▶ **Fragmento para leer**
--

El estupendo minimalismo sonoro de la balada At the Door puede rastrearse en canciones de antaño como Ask Me Anything, Call Me Back, 80’s Comedown Machine y Call It Fate, Call It Karma, todos coqueteos con un dream pop que en el puente hasta se unifica con un house implícito y diminuto que pronto vuelve a dar paso a una psicodelia sesentosa con mucho de proto rock progresivo y krautrock encapsulados, ahora con el vocalista entregando otro de sus lamentos semi irónicos marca registrada alrededor de los coletazos de una depresión producto de la falta de amor propio, de una aparente separación romántica y de expectativas infladas que nadie puede llegar a cumplimentar en un mundo real que exige y asfixia eliminando la colección de individualidades que lo componen en la sociedad prosaica. Para Why Are Sundays So Depressing regresan la new wave circa Room on Fire y la obsesión con los sintetizadores a lo The Cars de los muchachos, redondeando un tema correcto y no mucho más debido a que el formato ya ha sido muy trabajado -y de mejor manera- en el pasado… y más tratándose en esencia de otro flamante análisis de la soledad post ruptura y las fantasías de impronta bien lírica de un narrador que se imagina alargando los instantes previos a un (re)encuentro sexual con su otrora pareja (de todos modos, se agradecen los delicados arreglos y una buena producción general de Rick Rubin, figura eternamente polémica por su tendencia a sobreproducir los álbumes en los que participa y elevar el volumen al extremo de la estática, la pérdida de definición y esa “loudness war” subyacente, aunque hoy inusualmente medido en todo The New Abnormal). Otro tema rutinario es Not the Same Anymore, el cual -contradiciendo su título- se parece a muchas otras cosas que The Strokes ha editado en el pasado, con Casablancas para colmo ralentizando el tempo y rumiando recuerdos gastados de su infancia y adolescencia previa a su estrellato que se sienten por demás repetitivos a esta altura del partido, asimismo condimentando el asunto con su clásica autolaceración vinculada al hecho de denunciarse a sí mismo como el culpable de relaciones fracasadas, enemistades de ocasión, descalabros laborales intra familiares y vínculos rotos varios por un exceso de impetuosidad y rencor que hasta pudieron haber derivado en violencia en alguna que otra ocasión.

--

▶ **Ítems**
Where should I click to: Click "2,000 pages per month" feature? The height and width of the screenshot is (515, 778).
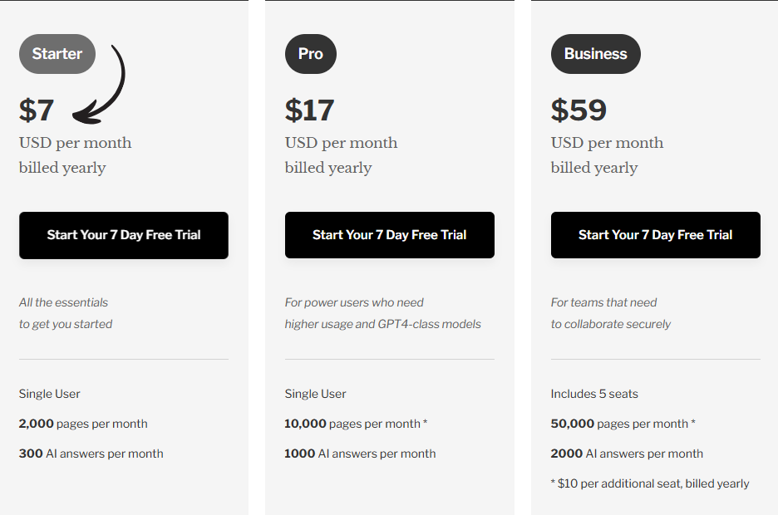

--

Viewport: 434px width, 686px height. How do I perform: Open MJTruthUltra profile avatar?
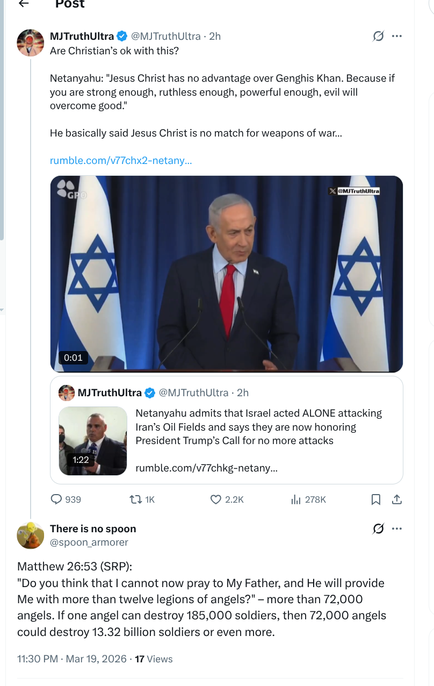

--

▶ **Ejercicios propuestos**
(A) Según el fragmento, ¿quién se encargó de la producción general del álbum The New Abnormal?
(B) Traduce al inglés esta oración del fragmento: «Otro tema rutinario es Not the Same Anymore, el cual -contradiciendo su título- se parece a muchas otras cosas que The Strokes ha editado en el pasado, con Casablancas para colmo ralentizando el tempo y rumiando recuerdos gastados de su infancia y adolescencia previa a su estrellato que se sienten por demás repetitivos a esta altura del partido, asimismo condimentando el asunto con su clásica autolaceración vinculada al hecho de denunciarse a sí mismo como el culpable de relaciones fracasadas, enemistades de ocasión, descalabros laborales intra familiares y vínculos rotos varios por un exceso de impetuosidad y rencor que hasta pudieron haber derivado en violencia en alguna que otra ocasión.»
(C) Enumera todos los géneros o estilos musicales que se mencionan en el fragmento.
Para resolver los ejercicios no hace falta consultar los ítems.

▶ **Soluciones**
(A) Rick Rubin.

(B) Another routine track is Not the Same Anymore, which, contradicting its title, resembles many other things The Strokes have released in the past, with Casablancas, to top it off, slowing the tempo and mulling over worn-out memories of his childhood and his adolescence before stardom that feel all too repetitive at this stage of the game, while also spicing things up with his classic self-flagellation tied to denouncing himself as the one to blame for failed relationships, occasional feuds, intra-family work debacles and assorted broken bonds, owing to an excess of impetuousness and resentment that may even have led to violence on one occasion or another.

(C) Dream pop, house, psicodelia sesentosa, proto rock progresivo, krautrock y new wave.